Thanks, that explains a lot. However, the problem I'm now having is with persistence. Using the World object passed to onBlockPlacedBy, I was able to successfully edit the WorldInfo instances (seemingly all of them) with worldObject.getWorldInfo(). Both the respawn and gui code worked using this command.
After exiting to the menu and reloading the world, however, it was only the respawn code that now recognized this instance of WorldInfo. Here's what I did to accomplish this level of persistence:
added respawn variable initialization to WorldInfo(WorldInfo info) constructor
added respawn variable to NBTTagCompound in updateTagCompound(...) using setBoolean("respawnEnabled", this.respawnEnabled)
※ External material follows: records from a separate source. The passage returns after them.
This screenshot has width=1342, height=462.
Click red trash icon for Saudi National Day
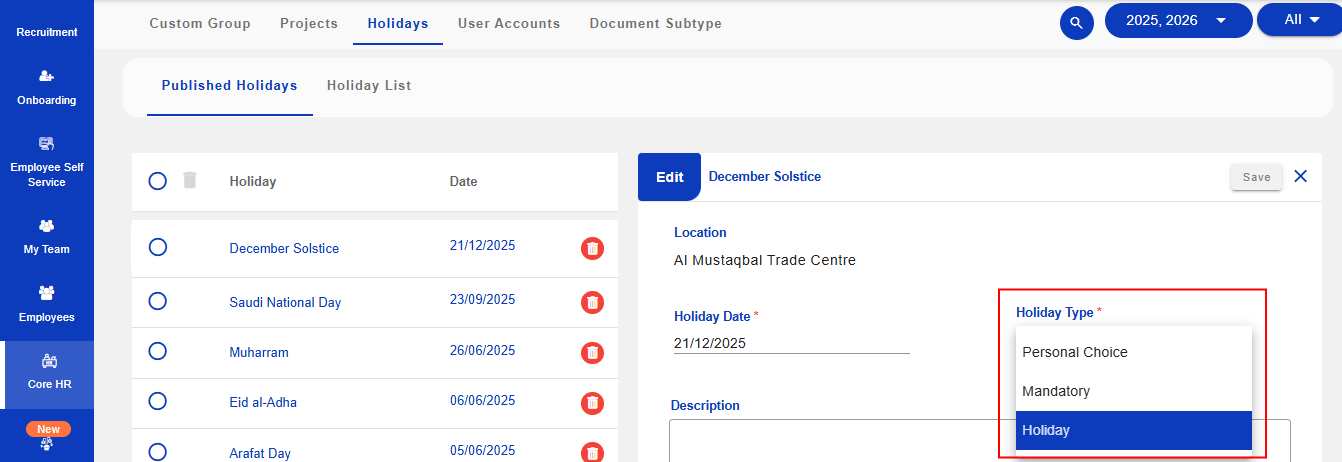(x=592, y=302)
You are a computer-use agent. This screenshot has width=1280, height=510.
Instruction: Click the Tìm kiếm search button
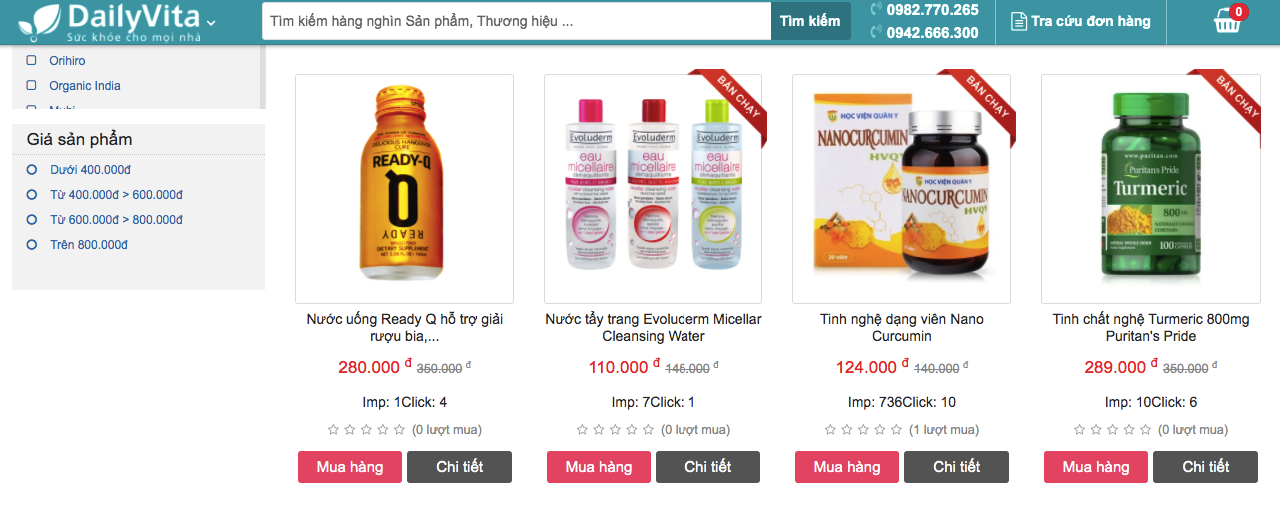810,21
added respawn variable initialization to WorldInfo(NBTTagCompound compound) constructor
This clearly works on some level because whatever WorldInfo object NetServerHandler is pulling is correct after saving, but the one GuiGameOver is pulling is not. Most confusingly of all, I tried setting my variable directly to the gui's WorldInfo with Minecraft.getMinecraft().theWorld.getWorldInfo() and it STILL didn't work, even when the WorldInfo object was directly descended from the Minecraft object in both the gui and block code.
There's only one constructor in WorldInfo that I didn't add my property too, and that's the one that takes in a WorldSettings object as an argument. Could this be the one that GuiGameOver is using? If so, how do you recommend I make sure the client knows about my property?